Epithelial Stem Cells

Nicholas Barker and group members transferred to A*STAR’s Institute of Molecular and Cell Biology on the 1st October 2020.

The availability of robust cell-surface markers for identifying and isolating epithelial stem cells is essential for studying both their normal in-vivo function during tissue renewal and for evaluating their contribution to cancer. Such markers are also invaluable for facilitating purification of these stem cell populations for therapeutic applications.

The Wnt target gene Lgr5, an orphan G-protein-coupled receptor, has been shown to mark adult stem cells in a variety of adult organs, including the intestine, skin, stomach, kidney and mammary gland. In the intestine, Lgr5 stem cells are responsible for initiating cancer following mutation. The presence of Lgr5-expressing cells in human cancers of the gastrointestinal tract has also led to speculation that Lgr5 marks a population of cancer stem cells.

Nick Barker's group will employ genetic mouse models and ex-vivo organoid culture methods to dissect the role of Lgr5 stem cells in epithelial self-renewal and cancer of various organs, including the stomach and ovary. The ultimate goal is to harness the regenerative capacity of these adult stem cells for therapeutic use, as well as developing ways of blocking the cancer-promoting activities of mutated Lgr5 stem cells.
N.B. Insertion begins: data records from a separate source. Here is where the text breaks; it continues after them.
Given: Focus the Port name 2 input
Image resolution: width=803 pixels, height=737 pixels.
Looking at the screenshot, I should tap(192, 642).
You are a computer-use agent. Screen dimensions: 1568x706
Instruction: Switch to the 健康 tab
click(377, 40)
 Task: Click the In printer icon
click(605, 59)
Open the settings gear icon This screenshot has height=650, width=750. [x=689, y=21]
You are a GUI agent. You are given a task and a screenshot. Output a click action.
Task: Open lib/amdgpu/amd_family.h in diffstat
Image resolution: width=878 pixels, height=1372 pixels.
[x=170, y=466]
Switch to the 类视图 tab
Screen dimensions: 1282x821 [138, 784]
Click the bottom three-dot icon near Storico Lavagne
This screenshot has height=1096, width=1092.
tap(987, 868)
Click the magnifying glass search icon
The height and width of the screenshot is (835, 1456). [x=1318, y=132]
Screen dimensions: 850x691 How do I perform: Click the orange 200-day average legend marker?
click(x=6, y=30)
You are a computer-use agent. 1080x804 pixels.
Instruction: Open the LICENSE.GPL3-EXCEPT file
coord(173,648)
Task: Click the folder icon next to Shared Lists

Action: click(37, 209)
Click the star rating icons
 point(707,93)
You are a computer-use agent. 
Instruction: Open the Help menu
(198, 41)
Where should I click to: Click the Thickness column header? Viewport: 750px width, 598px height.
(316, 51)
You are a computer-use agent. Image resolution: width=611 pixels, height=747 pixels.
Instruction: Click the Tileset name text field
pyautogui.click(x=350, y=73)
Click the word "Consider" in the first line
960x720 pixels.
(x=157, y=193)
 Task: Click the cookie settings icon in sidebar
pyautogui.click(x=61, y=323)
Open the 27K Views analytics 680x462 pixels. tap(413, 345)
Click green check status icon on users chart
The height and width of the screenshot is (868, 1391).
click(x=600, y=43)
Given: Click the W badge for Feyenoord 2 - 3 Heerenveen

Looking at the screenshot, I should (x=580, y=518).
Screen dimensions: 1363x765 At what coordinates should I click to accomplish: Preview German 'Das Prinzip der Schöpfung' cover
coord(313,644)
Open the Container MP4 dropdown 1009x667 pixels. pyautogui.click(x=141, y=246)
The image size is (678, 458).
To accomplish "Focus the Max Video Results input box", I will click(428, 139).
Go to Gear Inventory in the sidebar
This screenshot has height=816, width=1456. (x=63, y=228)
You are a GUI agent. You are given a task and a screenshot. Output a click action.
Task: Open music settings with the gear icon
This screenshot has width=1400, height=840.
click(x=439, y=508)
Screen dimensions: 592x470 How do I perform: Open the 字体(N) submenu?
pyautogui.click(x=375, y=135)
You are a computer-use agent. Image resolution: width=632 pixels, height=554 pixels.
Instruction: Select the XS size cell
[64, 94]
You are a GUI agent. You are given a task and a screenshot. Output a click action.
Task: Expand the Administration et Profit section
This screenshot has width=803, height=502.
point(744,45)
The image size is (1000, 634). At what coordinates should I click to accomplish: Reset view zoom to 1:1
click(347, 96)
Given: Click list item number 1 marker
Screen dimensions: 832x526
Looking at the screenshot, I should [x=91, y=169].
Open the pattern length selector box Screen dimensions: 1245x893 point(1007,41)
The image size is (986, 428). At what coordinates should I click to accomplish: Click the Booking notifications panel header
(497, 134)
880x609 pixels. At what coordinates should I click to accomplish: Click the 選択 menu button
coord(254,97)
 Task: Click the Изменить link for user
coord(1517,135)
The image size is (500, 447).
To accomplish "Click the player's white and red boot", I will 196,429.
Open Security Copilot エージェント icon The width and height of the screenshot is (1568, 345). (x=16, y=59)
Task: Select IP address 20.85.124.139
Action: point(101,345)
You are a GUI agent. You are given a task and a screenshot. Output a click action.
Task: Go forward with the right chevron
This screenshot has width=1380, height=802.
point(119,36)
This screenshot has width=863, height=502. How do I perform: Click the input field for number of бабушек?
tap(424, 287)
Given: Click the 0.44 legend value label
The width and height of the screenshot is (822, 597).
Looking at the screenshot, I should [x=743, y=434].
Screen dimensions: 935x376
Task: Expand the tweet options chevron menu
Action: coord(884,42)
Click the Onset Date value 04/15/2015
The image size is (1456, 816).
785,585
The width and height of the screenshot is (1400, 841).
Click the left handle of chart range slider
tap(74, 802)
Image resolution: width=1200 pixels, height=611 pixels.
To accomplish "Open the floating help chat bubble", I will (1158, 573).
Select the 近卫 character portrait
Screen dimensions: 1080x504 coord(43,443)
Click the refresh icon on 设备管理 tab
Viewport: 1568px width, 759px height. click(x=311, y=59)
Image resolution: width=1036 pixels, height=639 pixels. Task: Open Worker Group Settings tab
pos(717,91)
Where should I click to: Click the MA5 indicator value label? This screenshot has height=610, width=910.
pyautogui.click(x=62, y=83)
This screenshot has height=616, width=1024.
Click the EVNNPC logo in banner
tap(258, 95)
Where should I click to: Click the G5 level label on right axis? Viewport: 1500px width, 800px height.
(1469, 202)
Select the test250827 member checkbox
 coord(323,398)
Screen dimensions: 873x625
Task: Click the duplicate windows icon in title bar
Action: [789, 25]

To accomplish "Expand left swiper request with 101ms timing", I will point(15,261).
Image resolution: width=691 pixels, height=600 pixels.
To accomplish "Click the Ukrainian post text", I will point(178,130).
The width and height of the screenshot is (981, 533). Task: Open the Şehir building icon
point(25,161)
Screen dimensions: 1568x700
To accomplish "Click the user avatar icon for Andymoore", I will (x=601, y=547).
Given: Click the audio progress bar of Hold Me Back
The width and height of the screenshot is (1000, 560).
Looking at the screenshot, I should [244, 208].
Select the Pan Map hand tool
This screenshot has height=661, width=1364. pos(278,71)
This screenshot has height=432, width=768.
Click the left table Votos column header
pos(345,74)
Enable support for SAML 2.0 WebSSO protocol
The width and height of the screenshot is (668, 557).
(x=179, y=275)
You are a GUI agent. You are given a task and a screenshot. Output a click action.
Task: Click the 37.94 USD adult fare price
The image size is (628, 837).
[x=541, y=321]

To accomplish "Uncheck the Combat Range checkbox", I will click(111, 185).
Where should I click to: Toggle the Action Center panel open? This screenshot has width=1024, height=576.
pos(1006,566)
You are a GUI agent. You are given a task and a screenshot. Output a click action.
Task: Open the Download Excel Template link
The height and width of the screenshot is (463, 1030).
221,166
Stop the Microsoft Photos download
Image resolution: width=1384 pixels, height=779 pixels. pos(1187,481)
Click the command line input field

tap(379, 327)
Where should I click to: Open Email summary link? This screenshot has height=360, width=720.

To achieve this, we will employ the following approaches:

  1. In-vivo lineage tracing using the Lgr5-EGFP-ires-CreERT2 mouse model in combination with state-of-the-art multi-color reporter mice to assess Lgr5 stem cell function during epithelial renewal.
  2.  Intra-tumor lineage tracing from candidate Lgr5 cancer stem cell populations in mouse gastric cancer and ovarian cancer models.
  3. Targeted mutation of Lgr5 stem cells in the stomach and ovary using the Lgr5-EGFP-ires-CreERT2 mice in combination with conditional mouse lines to assess the tumor-initiating potential of the Lgr5 stem cells.
  4. Gene expression profiling of Lgr5 stem cell populations to reveal novel stem cell markers.
  5. Conditional knockdown of Lgr5 on adult stem cells and their cancer counterparts to assess Lgr5 function in-vivo.
  6. Develop human organoid culture systems for both basic research and potential therapeutic applications.